-- Record extracts follows --
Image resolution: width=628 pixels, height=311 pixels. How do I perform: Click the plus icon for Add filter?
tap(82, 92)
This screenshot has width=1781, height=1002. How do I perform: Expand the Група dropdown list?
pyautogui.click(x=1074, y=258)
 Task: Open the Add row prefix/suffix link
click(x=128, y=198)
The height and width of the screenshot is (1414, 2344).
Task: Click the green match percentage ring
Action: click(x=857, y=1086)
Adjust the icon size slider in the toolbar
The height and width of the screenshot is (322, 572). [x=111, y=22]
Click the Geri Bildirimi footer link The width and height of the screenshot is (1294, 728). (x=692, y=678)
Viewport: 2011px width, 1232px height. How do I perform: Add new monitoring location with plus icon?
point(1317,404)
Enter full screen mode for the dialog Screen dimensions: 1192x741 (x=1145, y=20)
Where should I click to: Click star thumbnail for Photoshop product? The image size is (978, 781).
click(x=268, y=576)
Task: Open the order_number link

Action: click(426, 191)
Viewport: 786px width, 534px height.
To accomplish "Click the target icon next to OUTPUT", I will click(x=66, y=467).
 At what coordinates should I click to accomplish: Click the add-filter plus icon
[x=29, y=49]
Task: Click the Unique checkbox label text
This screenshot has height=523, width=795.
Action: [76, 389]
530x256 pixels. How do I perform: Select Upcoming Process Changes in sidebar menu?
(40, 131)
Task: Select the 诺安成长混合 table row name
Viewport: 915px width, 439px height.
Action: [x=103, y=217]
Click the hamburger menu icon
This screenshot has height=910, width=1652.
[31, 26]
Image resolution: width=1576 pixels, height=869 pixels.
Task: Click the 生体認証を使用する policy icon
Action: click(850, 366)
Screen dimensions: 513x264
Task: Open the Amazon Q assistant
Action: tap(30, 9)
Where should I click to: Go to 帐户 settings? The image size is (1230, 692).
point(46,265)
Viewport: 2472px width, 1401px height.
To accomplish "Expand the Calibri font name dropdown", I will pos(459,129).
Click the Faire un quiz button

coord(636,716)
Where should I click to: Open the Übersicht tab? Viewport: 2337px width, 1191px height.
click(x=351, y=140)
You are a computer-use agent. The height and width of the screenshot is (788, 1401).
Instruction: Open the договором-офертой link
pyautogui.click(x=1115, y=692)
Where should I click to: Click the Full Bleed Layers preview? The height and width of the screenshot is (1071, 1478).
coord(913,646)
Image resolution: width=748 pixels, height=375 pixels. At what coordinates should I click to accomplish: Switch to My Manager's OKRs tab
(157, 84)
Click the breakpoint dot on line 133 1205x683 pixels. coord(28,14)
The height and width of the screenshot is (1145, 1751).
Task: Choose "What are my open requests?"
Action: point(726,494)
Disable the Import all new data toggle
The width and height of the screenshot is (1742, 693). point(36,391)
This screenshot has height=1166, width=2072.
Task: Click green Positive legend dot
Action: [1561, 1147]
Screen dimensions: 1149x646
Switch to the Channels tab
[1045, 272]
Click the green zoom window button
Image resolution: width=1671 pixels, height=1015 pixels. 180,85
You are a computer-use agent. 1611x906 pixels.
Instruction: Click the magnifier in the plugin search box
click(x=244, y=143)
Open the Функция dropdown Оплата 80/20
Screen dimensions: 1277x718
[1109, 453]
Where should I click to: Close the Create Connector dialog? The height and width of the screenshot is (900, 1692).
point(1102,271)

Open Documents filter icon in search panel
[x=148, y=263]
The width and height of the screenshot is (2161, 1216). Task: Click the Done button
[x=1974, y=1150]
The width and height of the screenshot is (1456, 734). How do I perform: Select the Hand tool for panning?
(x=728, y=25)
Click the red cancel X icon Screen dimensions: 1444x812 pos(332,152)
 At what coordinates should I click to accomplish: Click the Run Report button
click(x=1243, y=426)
-- Record extracts concluded --
_About this exercise_
Among the lines above, find those with the string "name" and copy them.

_Result_
Task: Select the 诺安成长混合 table row name
To accomplish "Expand the Calibri font name dropdown", I will pos(459,129).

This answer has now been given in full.